• Action à mener 1
Répondez à ces questions d'après le texte sur le référé provision :
(a) Comment l'assuré doit-il saisir son assureur lorsqu'il déclare le sinistre ?
(b) En France, à qui la procédure référé provision est-elle confiée ?
(c) Avec quel assureur le restaurateur français est-il lié par son contrat d'assurance ?
• Action à mener 2
Relevez toutes les désignations de juges que contient le texte sur le référé provision.
• Action à mener 3
Rédigez la suite du texte sur le référé provision à partir de sa dernière phrase.

• Texte fourni
+--

Si les conditions sont réunies, l’assuré peut légitimement prétendre à la mise en jeu de la garantie et doit la mettre en œuvre en déclarant le sinistre à son assureur dans les formes prévues au contrat pour saisir son assureur par écrit en chiffrant son préjudice. Le recours en justice à l’encontre de l’assureur qui refuse de couvrir le dommage est nécessaire. Si les principes qui gouvernent le droit des assurances en France et au Maroc sont similaires, il existe une différence majeure entre la législation française et marocaine quant à la compétence matérielle du juge des référés.

En France, la procédure référé provision est une procédure spécifique, rapide confiée à un juge unique, qui statue de façon urgente à la condition que la mesure sollicitée ne se heurte à aucune contestation sérieuse c’est-à-dire que la solution d’allouer une provision au demandeur lui apparaît évidente.

Cette décision est exécutoire même en cas d’appel, mais ne tranche cependant pas le fond du litige. Le juge des référés ne peut pas interpréter les clauses contractuelles. En ce sens, la décision rendue en faveur du restaurateur français n’interprète pas les clauses du contrat d’assurance qui le lie à Axa Assurance, la question de l’interprétation des clauses du contrat relevant de la compétence des juges du fond.

+--

• Données fournies

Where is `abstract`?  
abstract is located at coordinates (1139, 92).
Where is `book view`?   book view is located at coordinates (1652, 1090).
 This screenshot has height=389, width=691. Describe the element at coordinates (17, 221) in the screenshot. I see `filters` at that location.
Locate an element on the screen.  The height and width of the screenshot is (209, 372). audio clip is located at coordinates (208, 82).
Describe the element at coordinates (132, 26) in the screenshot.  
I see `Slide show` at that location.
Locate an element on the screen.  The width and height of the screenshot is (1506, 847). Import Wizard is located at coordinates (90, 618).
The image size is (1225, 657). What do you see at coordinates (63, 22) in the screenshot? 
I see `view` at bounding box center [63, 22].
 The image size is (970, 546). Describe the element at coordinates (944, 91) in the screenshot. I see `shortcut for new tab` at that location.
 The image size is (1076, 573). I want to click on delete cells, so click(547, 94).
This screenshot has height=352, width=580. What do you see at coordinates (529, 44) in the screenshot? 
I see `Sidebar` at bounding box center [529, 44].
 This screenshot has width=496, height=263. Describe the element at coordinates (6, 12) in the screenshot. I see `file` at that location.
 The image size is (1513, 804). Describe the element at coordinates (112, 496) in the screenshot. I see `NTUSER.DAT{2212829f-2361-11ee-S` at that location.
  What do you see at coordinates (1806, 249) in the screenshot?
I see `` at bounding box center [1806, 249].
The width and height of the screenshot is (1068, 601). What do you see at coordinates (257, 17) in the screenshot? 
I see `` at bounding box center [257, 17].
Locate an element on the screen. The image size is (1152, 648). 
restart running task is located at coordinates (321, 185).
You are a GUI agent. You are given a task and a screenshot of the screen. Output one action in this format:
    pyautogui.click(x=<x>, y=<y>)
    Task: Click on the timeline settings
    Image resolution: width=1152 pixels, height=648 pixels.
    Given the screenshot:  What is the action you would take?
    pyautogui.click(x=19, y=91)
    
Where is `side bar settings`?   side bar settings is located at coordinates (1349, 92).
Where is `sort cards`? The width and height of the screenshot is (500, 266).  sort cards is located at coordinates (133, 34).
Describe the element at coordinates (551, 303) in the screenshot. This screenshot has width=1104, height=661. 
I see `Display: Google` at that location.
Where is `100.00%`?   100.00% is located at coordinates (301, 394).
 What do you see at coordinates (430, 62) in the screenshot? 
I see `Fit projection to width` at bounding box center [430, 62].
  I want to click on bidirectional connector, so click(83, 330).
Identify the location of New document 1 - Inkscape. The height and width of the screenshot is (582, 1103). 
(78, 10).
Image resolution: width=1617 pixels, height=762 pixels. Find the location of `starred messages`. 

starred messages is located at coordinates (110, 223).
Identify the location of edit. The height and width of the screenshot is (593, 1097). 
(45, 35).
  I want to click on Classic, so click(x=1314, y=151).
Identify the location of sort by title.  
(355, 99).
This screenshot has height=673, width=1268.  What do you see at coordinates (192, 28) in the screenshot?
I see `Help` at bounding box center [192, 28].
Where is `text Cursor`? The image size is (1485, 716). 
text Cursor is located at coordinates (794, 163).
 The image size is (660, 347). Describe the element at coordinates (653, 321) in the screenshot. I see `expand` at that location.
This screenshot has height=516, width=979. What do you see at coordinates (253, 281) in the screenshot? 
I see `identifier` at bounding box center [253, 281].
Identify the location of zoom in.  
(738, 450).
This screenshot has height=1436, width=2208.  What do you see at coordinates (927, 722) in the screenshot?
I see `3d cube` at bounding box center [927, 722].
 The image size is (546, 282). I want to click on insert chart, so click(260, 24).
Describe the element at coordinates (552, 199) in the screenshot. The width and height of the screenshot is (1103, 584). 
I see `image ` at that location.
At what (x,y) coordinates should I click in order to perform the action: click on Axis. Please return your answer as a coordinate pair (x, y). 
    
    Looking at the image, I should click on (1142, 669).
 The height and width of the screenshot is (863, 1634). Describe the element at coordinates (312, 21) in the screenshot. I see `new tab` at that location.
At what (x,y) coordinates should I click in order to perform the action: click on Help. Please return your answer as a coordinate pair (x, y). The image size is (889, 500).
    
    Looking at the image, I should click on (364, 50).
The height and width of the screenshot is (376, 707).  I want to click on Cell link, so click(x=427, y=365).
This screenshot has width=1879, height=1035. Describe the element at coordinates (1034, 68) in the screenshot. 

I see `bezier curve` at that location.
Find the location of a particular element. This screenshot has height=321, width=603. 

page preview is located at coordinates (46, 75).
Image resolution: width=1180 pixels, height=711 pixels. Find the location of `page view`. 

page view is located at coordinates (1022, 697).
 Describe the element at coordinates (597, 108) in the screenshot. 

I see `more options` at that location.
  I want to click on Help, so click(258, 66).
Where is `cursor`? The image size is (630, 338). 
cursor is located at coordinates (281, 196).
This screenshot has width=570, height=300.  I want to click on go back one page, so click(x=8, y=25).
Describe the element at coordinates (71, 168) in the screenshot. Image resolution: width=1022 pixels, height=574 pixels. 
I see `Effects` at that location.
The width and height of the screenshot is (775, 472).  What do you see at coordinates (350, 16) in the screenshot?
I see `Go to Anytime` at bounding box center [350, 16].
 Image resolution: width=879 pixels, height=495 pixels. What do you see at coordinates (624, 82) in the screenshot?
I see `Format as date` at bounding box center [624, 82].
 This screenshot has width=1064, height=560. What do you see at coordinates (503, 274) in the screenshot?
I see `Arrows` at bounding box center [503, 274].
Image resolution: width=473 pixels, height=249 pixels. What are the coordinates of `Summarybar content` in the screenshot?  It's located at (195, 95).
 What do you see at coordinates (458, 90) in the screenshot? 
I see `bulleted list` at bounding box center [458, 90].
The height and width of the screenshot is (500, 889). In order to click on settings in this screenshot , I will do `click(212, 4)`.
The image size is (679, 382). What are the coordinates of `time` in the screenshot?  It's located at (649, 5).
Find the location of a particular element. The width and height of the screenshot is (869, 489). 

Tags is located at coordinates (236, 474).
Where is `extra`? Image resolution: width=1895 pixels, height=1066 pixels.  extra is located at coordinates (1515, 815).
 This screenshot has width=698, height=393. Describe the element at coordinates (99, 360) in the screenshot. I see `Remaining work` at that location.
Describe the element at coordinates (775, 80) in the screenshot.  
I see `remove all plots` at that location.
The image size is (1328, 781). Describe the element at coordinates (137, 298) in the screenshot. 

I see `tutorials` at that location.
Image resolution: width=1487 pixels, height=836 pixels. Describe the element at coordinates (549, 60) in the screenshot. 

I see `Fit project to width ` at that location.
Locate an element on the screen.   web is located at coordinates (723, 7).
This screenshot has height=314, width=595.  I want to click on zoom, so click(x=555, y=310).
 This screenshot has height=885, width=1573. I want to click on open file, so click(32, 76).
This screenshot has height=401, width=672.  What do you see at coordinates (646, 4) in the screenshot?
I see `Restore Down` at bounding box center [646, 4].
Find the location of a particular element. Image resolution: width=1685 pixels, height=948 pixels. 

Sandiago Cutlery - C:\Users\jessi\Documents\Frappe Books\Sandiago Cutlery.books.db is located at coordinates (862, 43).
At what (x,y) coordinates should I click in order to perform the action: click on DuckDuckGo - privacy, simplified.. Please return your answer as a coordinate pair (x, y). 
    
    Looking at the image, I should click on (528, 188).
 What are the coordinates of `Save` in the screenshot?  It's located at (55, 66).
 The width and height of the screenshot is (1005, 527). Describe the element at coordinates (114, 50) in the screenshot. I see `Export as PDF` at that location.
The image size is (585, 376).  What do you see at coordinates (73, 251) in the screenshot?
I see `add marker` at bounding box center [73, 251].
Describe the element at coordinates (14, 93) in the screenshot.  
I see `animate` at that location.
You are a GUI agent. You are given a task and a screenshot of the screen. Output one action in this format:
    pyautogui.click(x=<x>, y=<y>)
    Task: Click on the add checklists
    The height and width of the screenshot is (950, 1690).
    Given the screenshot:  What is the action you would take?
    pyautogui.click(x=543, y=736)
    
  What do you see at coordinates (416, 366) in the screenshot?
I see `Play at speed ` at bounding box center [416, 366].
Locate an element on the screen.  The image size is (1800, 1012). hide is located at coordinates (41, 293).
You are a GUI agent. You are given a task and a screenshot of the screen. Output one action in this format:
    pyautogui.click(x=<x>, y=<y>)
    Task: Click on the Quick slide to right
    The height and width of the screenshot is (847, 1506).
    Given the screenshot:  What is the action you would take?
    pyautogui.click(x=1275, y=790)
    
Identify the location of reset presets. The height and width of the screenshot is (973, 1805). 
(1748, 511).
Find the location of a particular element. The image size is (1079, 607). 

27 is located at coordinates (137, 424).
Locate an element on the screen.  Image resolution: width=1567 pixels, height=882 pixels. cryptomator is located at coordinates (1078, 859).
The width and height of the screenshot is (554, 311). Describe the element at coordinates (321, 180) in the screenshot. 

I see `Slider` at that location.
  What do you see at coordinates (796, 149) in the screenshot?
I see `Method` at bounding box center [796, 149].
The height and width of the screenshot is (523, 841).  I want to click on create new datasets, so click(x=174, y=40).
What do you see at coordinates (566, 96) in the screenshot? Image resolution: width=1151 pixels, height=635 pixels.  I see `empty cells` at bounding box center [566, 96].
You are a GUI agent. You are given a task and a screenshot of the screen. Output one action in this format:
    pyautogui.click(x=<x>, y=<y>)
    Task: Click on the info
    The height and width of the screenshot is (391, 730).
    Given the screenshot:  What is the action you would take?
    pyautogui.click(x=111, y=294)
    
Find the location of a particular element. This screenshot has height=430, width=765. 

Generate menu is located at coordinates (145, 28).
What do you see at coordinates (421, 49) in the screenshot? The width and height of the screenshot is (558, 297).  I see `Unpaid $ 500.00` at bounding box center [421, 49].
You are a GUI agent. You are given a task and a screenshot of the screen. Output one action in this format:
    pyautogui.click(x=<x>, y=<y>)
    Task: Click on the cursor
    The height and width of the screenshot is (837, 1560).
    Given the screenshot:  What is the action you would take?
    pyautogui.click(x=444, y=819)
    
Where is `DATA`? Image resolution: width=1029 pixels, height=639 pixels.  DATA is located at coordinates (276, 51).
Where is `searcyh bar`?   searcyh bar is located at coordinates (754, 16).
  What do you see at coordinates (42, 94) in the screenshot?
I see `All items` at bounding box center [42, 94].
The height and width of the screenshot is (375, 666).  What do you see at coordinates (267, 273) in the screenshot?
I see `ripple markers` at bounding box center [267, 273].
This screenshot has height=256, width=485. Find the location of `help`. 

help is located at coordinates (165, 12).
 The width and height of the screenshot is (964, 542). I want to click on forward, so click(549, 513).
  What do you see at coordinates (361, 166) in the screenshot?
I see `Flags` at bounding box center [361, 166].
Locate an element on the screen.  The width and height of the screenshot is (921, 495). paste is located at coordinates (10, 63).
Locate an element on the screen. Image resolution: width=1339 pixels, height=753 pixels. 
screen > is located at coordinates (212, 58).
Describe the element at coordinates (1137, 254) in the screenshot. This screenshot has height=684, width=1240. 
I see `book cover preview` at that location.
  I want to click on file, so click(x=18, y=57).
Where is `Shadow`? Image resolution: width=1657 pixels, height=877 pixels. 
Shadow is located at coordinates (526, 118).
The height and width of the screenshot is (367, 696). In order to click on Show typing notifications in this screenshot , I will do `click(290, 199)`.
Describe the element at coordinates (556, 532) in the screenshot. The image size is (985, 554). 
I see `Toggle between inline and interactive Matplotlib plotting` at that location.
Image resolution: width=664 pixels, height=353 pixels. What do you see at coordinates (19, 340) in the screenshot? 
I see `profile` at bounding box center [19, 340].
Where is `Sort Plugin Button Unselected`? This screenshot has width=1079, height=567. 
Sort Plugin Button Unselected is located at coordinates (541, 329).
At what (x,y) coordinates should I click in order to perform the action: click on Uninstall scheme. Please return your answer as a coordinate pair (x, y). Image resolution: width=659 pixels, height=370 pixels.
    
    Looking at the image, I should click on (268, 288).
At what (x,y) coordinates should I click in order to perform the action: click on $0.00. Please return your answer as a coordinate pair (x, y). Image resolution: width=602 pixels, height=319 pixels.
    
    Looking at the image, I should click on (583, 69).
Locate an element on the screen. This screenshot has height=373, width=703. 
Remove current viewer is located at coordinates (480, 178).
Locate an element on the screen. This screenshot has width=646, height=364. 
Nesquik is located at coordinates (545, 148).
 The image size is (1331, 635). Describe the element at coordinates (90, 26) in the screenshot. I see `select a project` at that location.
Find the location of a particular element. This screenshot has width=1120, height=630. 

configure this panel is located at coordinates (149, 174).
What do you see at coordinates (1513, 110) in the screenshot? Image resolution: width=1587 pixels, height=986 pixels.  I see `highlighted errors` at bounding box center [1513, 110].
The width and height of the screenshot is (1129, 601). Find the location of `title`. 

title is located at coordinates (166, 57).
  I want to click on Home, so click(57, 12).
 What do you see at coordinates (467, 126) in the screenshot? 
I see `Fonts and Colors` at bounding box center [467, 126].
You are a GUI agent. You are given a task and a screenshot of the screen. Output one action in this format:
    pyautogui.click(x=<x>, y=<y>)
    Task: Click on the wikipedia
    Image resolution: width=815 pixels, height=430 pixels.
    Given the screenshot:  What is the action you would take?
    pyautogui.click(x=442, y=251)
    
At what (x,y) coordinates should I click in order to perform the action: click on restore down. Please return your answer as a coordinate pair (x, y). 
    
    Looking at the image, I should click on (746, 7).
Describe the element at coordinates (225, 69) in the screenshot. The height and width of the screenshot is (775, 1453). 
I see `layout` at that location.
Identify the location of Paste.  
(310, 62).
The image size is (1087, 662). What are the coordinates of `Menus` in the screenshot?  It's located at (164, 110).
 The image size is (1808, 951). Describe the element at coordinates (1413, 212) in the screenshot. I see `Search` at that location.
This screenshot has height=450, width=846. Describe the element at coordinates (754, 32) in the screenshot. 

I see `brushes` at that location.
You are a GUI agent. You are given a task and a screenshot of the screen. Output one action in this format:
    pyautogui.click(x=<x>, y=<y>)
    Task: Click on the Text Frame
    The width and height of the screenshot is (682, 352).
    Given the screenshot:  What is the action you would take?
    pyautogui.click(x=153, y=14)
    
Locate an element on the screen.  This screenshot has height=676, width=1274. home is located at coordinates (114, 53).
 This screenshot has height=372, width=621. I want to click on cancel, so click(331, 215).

+--

• Réponse 1
(a) Par écrit, en chiffrant son préjudice, dans les formes prévues au contrat.
(b) À un juge unique.
(c) Axa Assurance.

• Réponse 2
- juge des référés
- juge unique
- juges du fond

• Réponse 3
Procédure chère et lente

Le recours contre l’assureur, procédure longue et coûteuse pour l’assuré qui désire obtenir réparation. Il doit déposer une assignation en paiement devant le juge du fond.

Ce dernier recourt dans la quasi-totalité des cas à la désignation d’un ou plusieurs experts judiciaires pour évaluer le préjudice allégué et à des contre-expertises lorsque les conclusions des premiers experts sont contestées, les chargeant souvent d’examiner les termes du contrat d’assurance pour vérifier si le risque est couvert alors même que les experts ne peuvent être saisis que de questions techniques et non de questions de droit qui relèvent de la compétence exclusive du juge.

La décision qui sera rendue n’est jamais exécutoire, l’appel ayant un effet suspensif.

Au-delà de la perte d’exploitation, l’assuré risque à terme la perte de son entreprise.

                                                                               

L’assurance, le virus et le restaurateur

«Le tribunal de commerce de Paris a donné raison à un restaurateur parisien qui avait assigné Axa France, après son refus d’indemniser ses pertes d’exploitation. L’assureur va faire appel». Le Monde du 21 mai 2020. L’information ne manquera pas d’ébranler les assureurs.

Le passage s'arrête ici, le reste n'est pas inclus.